▶ [PROVIDED RECORDS]:
────

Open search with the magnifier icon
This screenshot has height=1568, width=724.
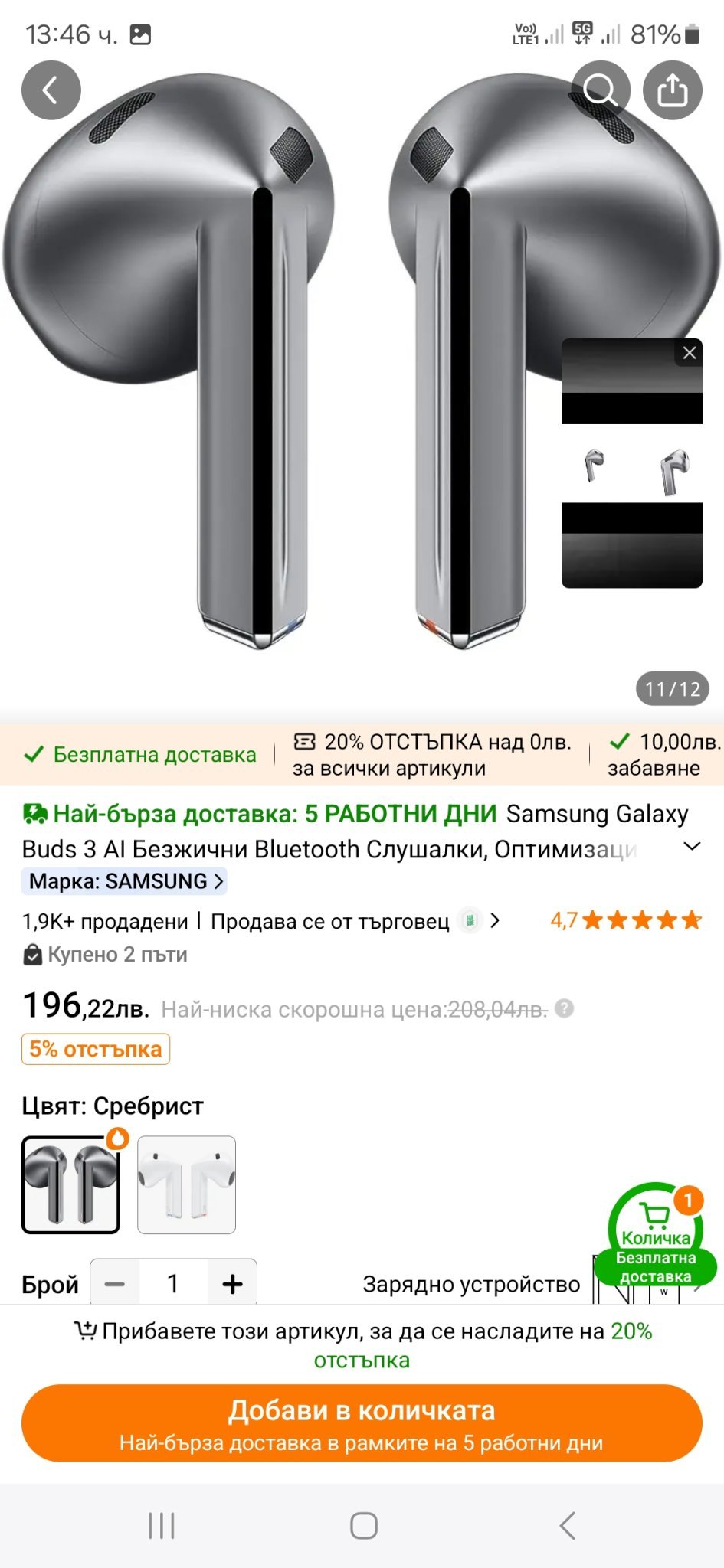coord(601,90)
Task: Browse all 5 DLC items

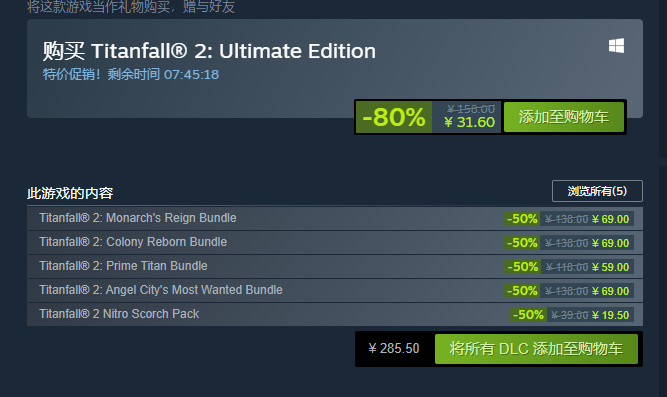Action: click(x=597, y=191)
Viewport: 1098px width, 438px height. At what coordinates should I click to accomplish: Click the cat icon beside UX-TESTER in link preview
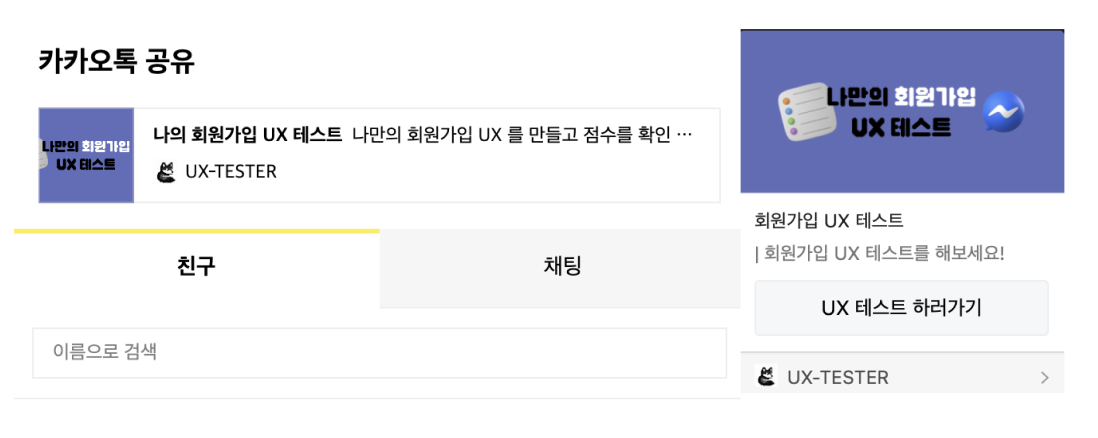tap(165, 172)
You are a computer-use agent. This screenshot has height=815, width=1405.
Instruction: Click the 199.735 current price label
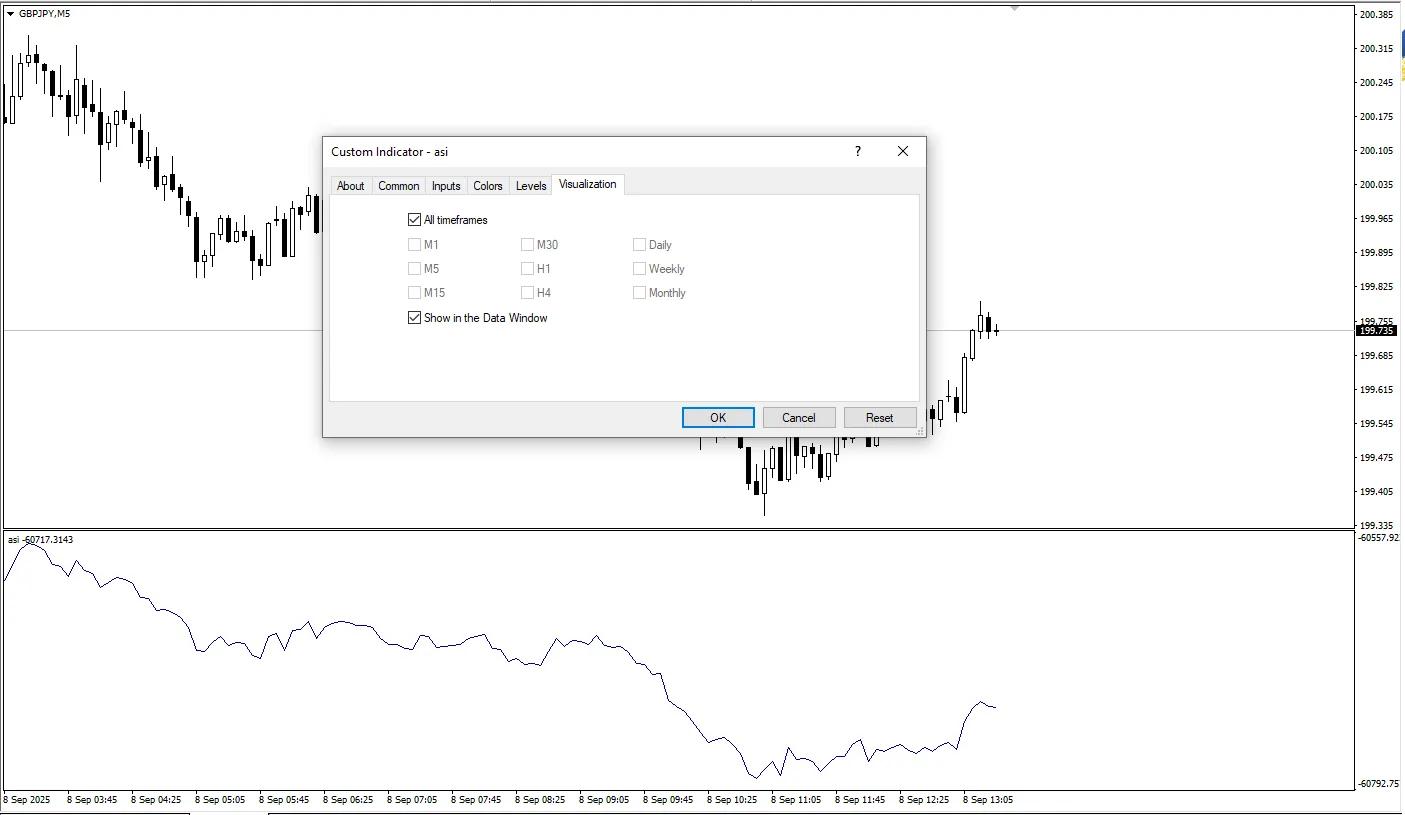pos(1376,331)
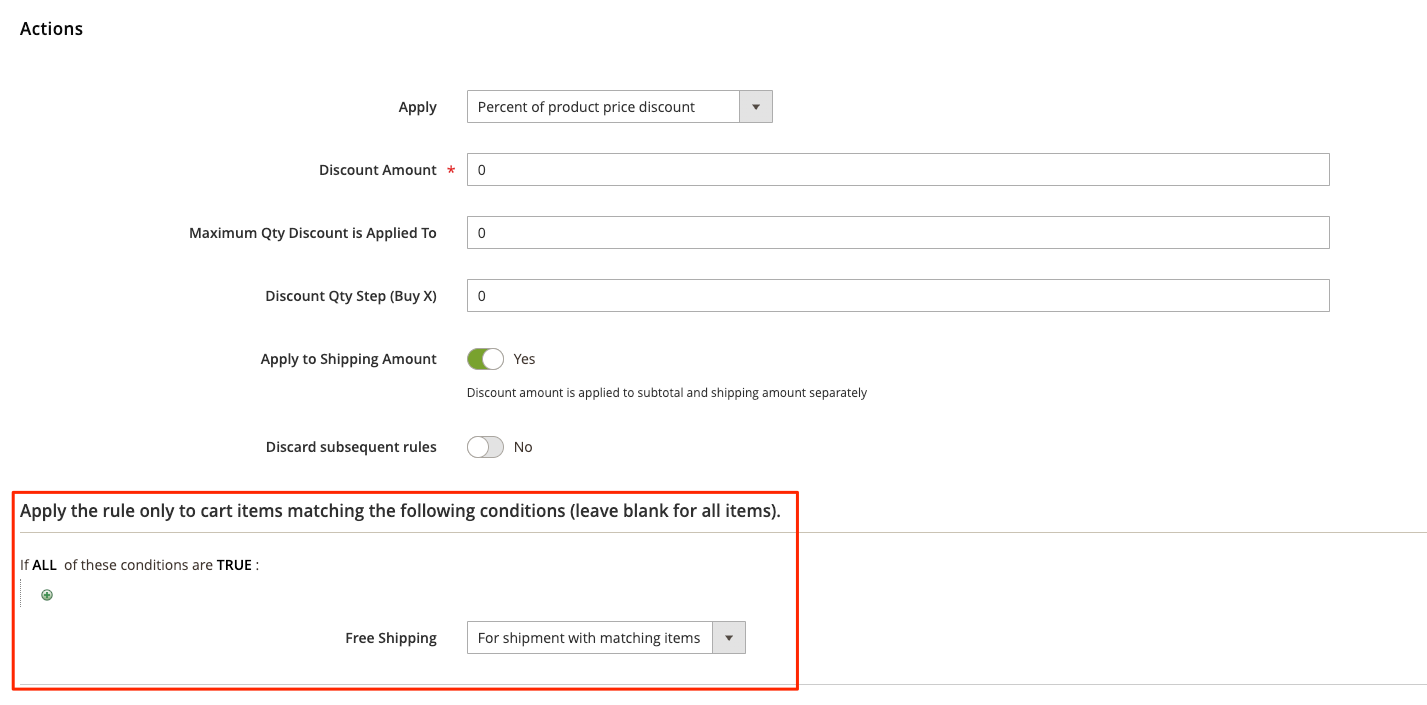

────

Copy out every line of the entries above word for word, leaving out the pictures.

▶ [ANSWER FOR THE TASK]:
Open search with the magnifier icon
This screenshot has height=1568, width=724.
coord(601,90)
Task: Browse all 5 DLC items

Action: click(x=597, y=191)
Viewport: 1098px width, 438px height. At what coordinates should I click to accomplish: Click the cat icon beside UX-TESTER in link preview
tap(165, 172)
You are a computer-use agent. This screenshot has height=815, width=1405.
Instruction: Click the 199.735 current price label
pos(1376,331)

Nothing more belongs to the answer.